April can’t really argue with that logic, and pulls them down, feeling the air bite into her thighs, then her knees and lastly her calves. But then he puts his hands under her, picking her up, and she already feels less chilly. “You think you’re going to be able to hold us up all the way through?”

“That sounds like a challenge and I accept.” His look is steeled and serious and she has to kiss him again, feel his grip tighten on her and only pull her closer. There’s not much in the way of foreplay, he’s quickly shoving her underwear aside and positioning them, but April doesn’t tend to need much to get herself going with him.

He keeps their gaze locked and she’s just thinking about what’s happened tonight so far, how in touch with him she feels, and before she knows it, she’s throwing her hands up in the air and shouting, “ROAD TRIP!” at the sky.

She’s not sure if it’s because he’s laughing or coming, but his knees start to buckle and they’re falling into the sand and the water and he’s apologizing and she can’t even breathe this is the most overstimulating thing that has ever happened.

---


The next morning they get breakfast at a little place called Connie’s Cafe that they’d driven past and Andy orders so many eggs it’s kind of like eating with Ron.

“I need protein, you tired me out,” he says while trying to call dibs on her bacon.

She says, “I hate that Chris taught you about food,” but still slides two slices onto his plate. “Are you sad that tonight’s going to be the last night we sleep somewhere not our home?”

“Yeah, but we’ll do this again. Because, here, look,” he takes out the sheet of paper that started this all. “I still want to see the Grand Canyon and go to Disneyland and visit Graceland. We’ve got a lot of trips we can take.”

“I’d really like to do that with you,” she tells him and he gives her a piece of bacon back.

---


The last stop is Kalamazoo because it has a stupid name, and an Air Zoo, which she should have investigated more because it’s apparently a zoo of airplanes.

“I thought it would be like cages in the sky or at least a lot of birds or something,” Andy tells her, and she has to agree.

“Do you want to look at the planes?
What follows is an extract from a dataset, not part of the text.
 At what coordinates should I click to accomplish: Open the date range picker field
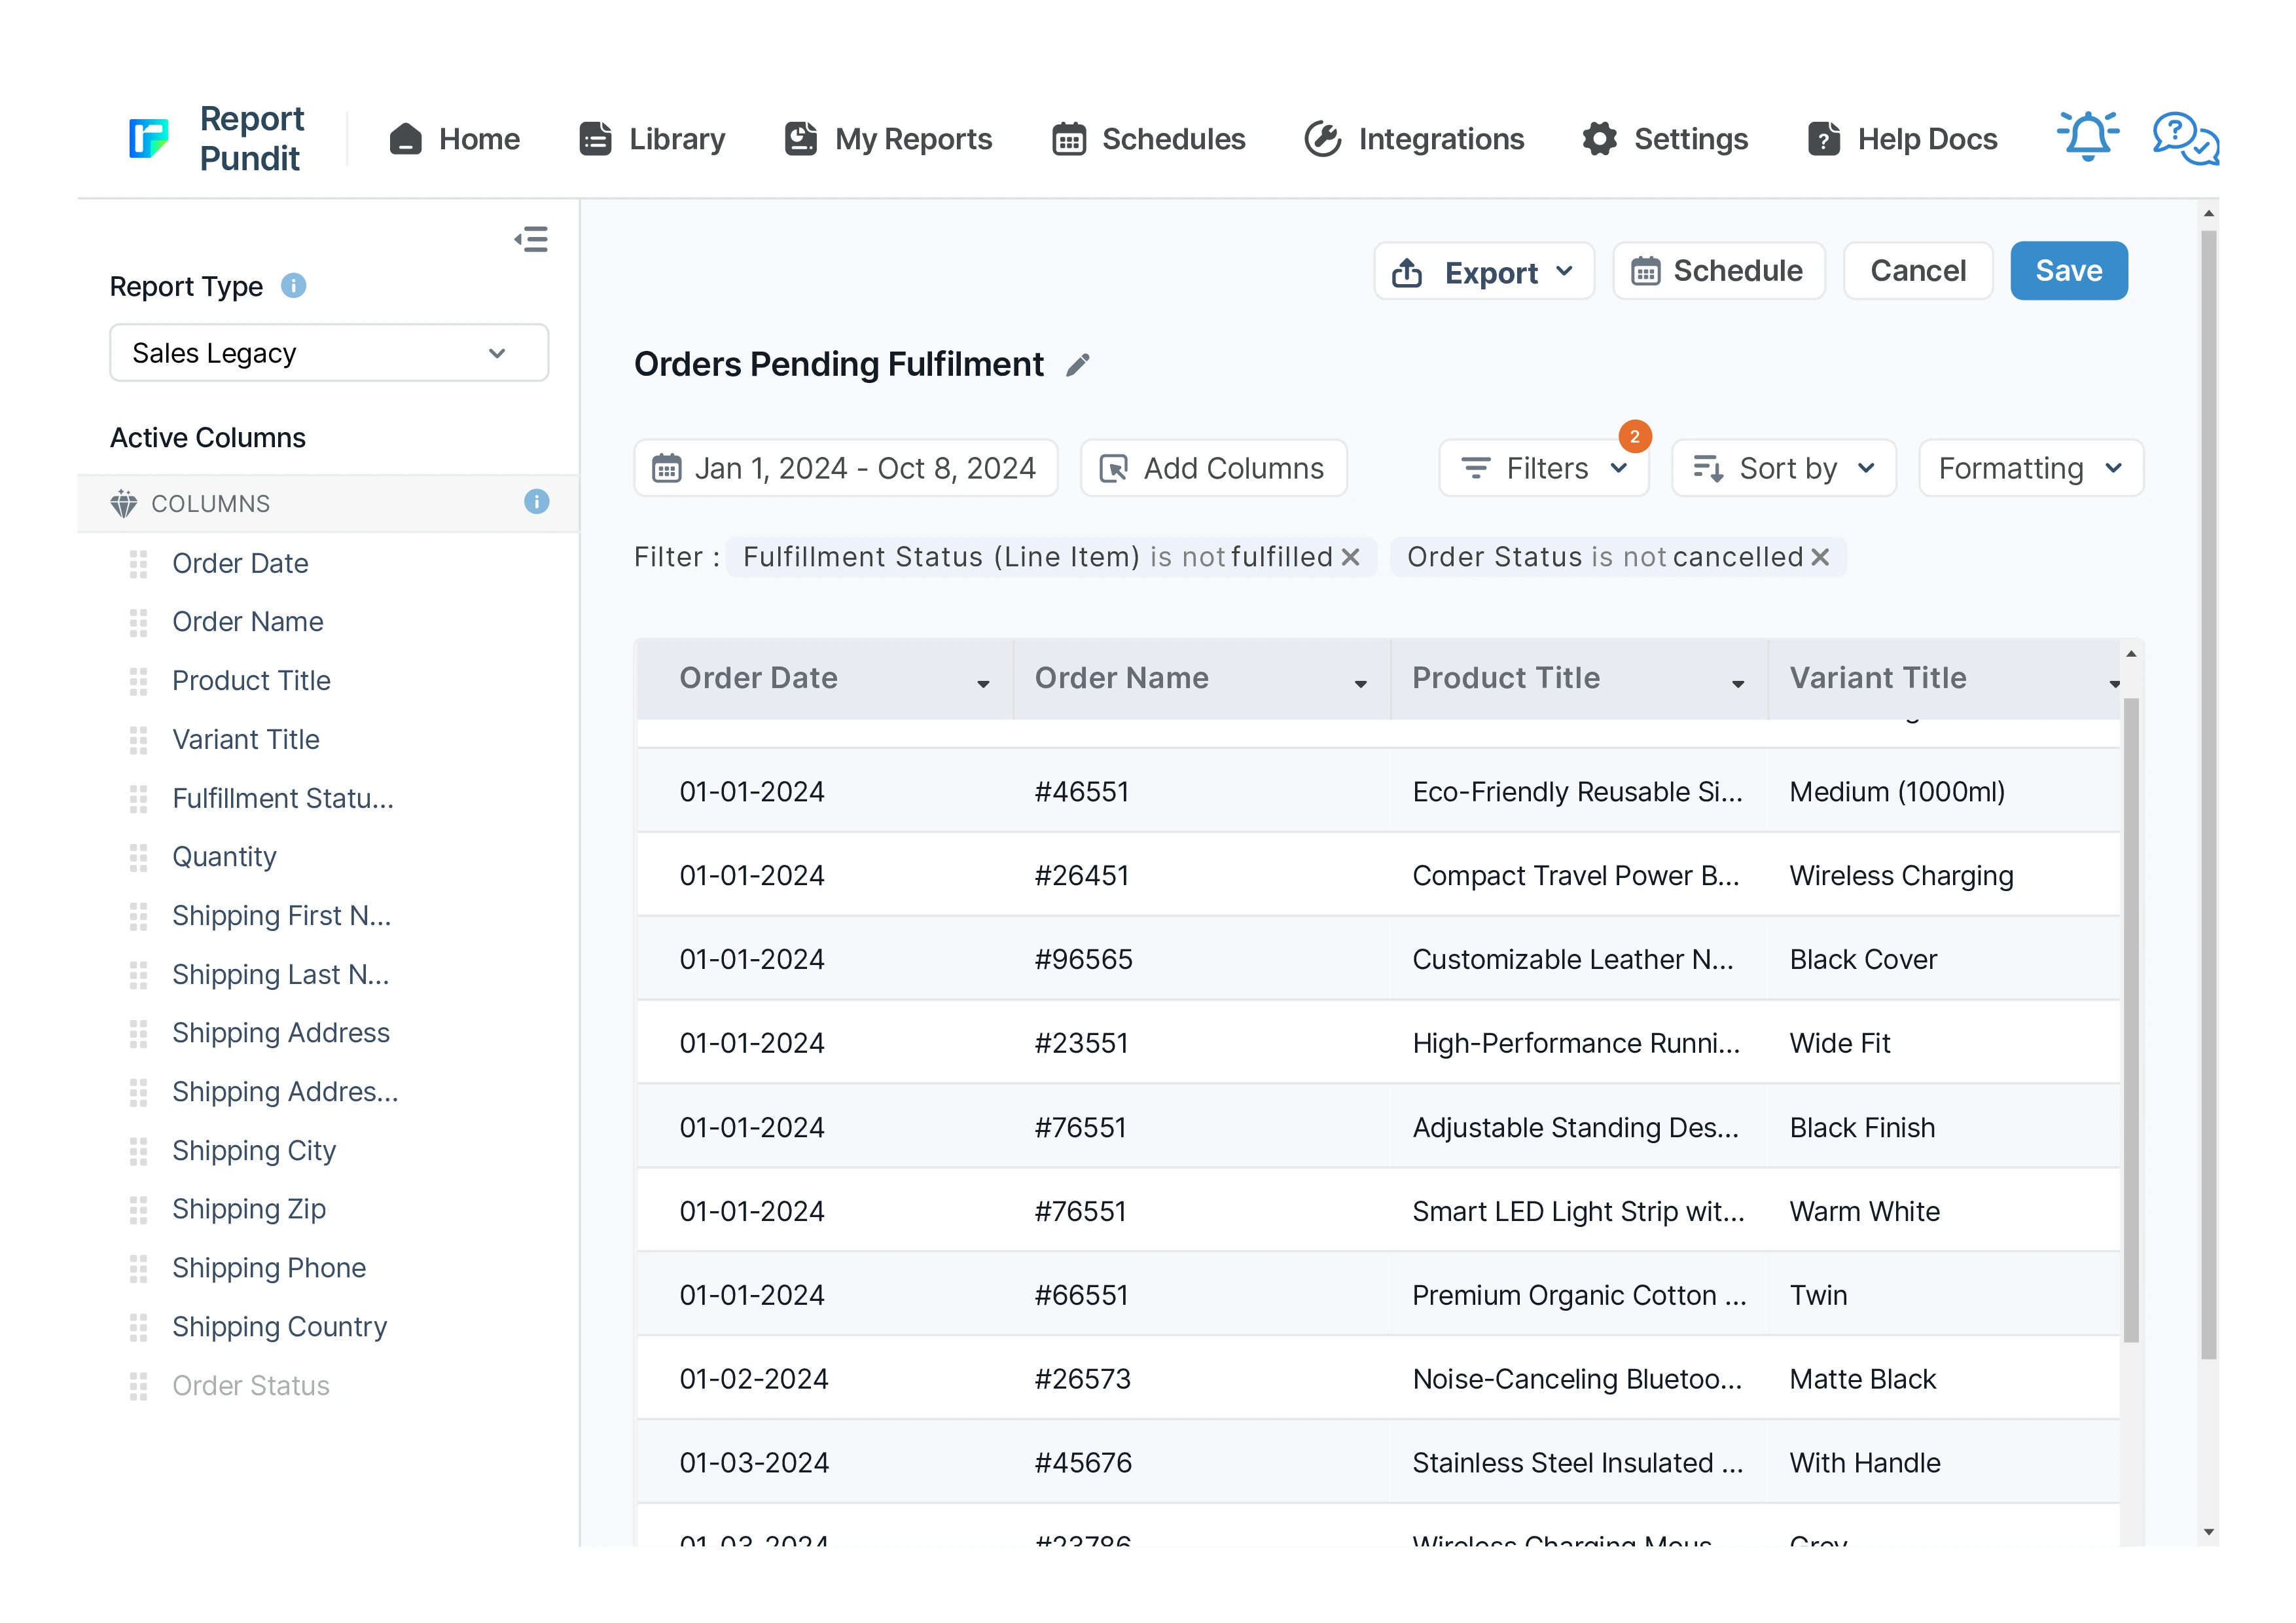845,468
They’re apparently special for some reason.”

He scratches at the back of his head. “Well, what else are we going to do?”
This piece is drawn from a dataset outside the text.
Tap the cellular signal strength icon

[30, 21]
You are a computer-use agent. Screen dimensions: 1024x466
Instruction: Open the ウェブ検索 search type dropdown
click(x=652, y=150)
“We can check in at the Best Western in like 45 minutes.”

“Yeah, let’s totally do that.”

---


They stay in bed the next morning until the maid knocks to kick them out and April wishes they hadn’t spent the night before swimming in the hotel pool in their clothes and then showering until they’d used up all the hot water.

“I’m tired,” she complains, dragging her bag behind her through the hallway.
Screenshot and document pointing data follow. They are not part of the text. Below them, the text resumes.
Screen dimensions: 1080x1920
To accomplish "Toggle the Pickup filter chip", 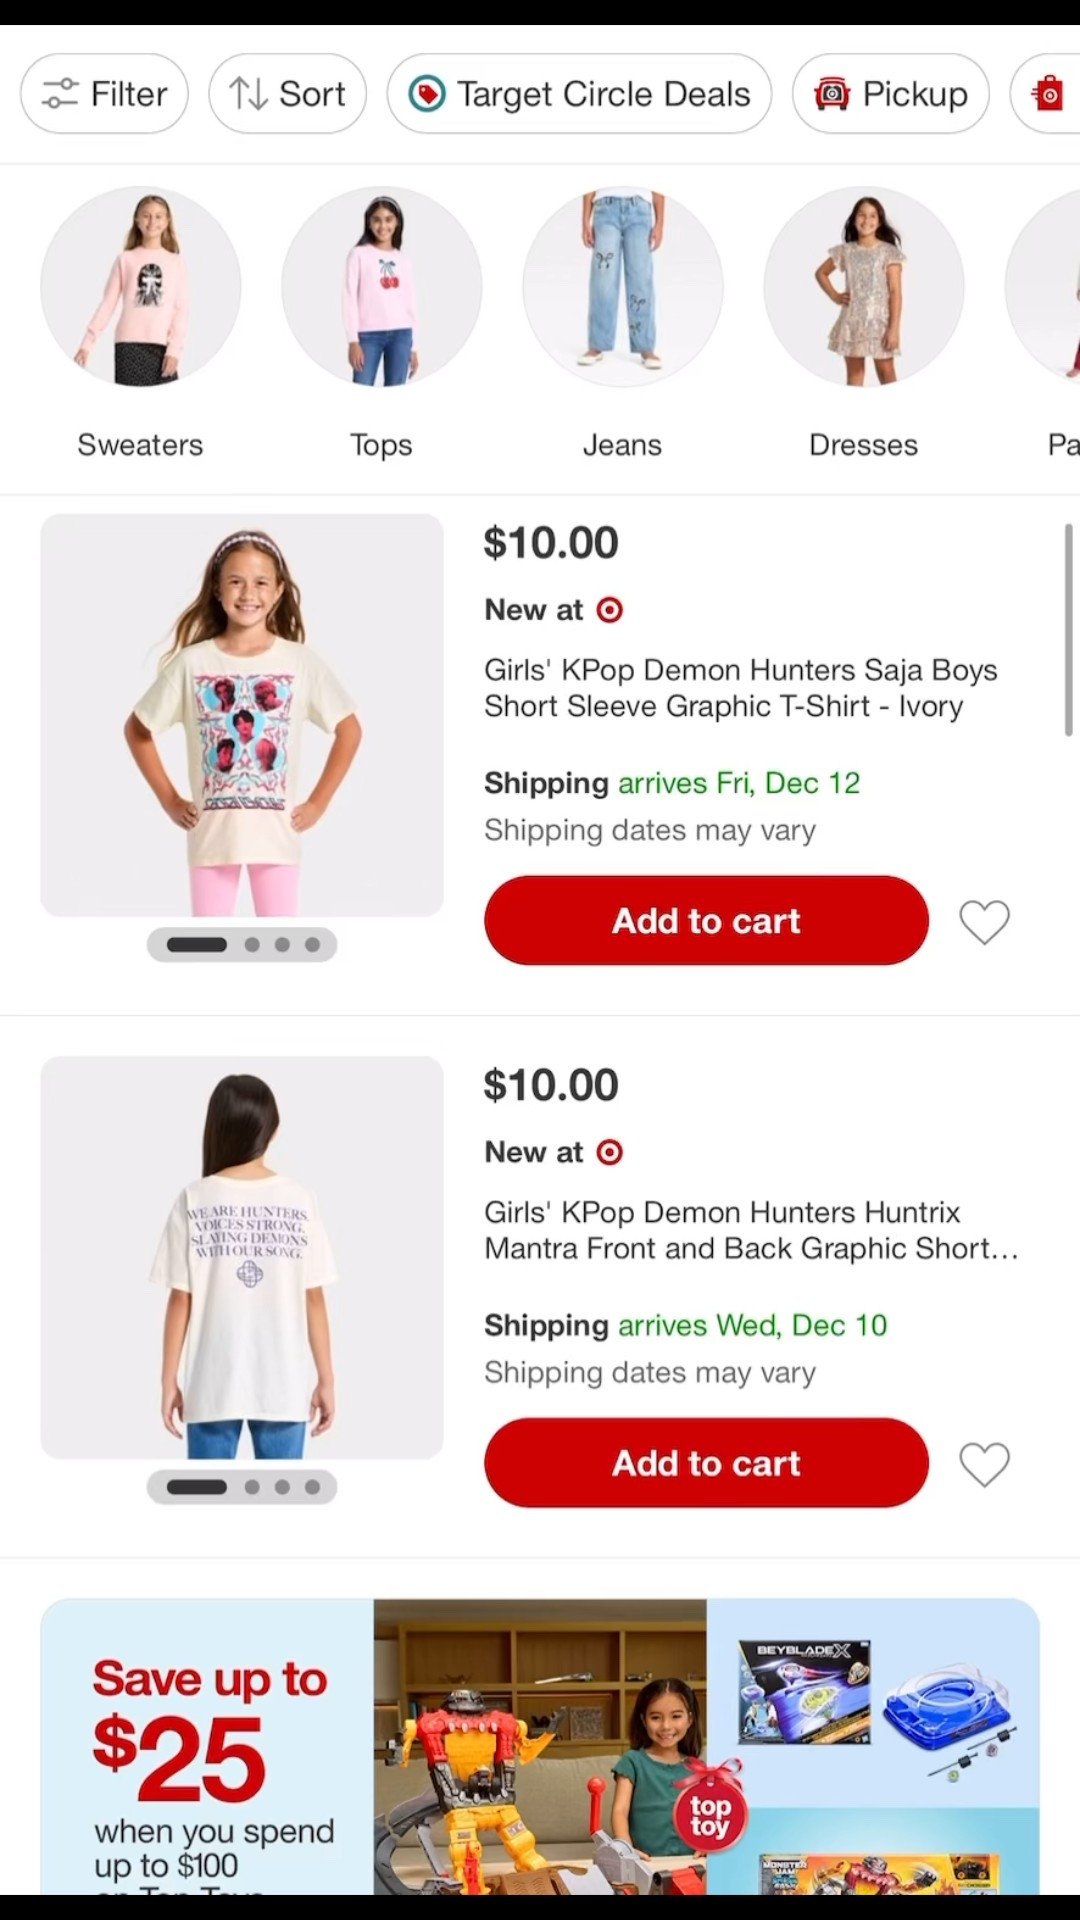I will (890, 94).
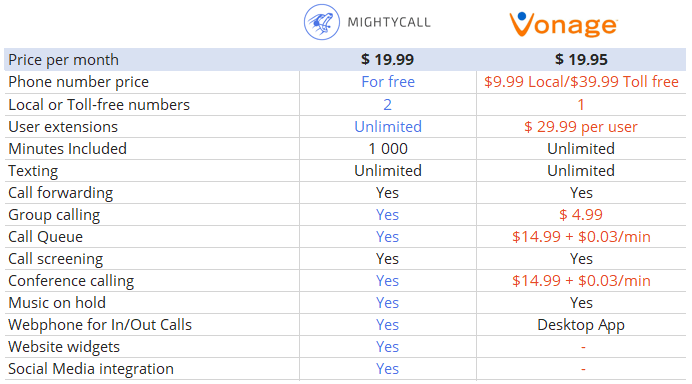Click the $ 29.99 per user cell
The image size is (692, 384).
click(x=581, y=127)
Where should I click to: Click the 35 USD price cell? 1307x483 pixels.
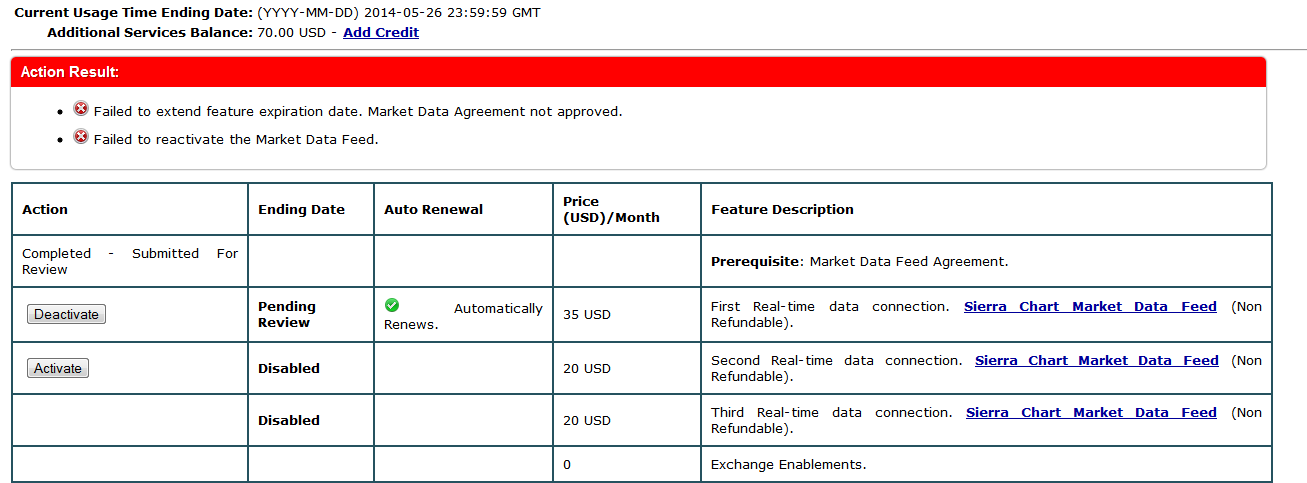click(587, 315)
“I know, babe. We’ll be home soon.”

She asks, “You’re sure you don’t mind driving?” even though if he says yes, she’s just going to drive them right off the road to their fiery deaths.

“No, it’s cool. This way you can sleep in the car.”

“I love you more than I have ever loved anything. Including cake.” April curls up in the front seat, using his jacket as a blanket, and the last thing she feels before drifting off is him making sure her seat belt is buckled.

---


When she wakes up they’re at a gas station and Andy’s bought a coffee so large that she knows they’ll be stopping every half hour between here and Pawnee.

“I called Ben and he said he’d make us a welcome home dinner if we let him know when we’re like an hour away.”

“Cool. Where are we actually?”

“I’m not really sure, but we’ve got at least an hour until Indianapolis still.”

“You let me sleep forever.” She stretches and tries to unkink her spine.

“Yeah, you looked comfortable.” The pump turns off and he clicks the trigger a few more times to round the total up. “You need a longer break? Or you’re good?”

“I’m good. Let’s go.” While they’re pulling out onto 13 South, the van still reeking of unleaded gasoline, she says, “Andy, I’m really happy you made that list.”

“Me too.”

She waits for the calm to dissipate as they get closer to their exit, but the tension never comes, and when they unlock the door, Ben has food out on the table and doesn’t ask them too many questions.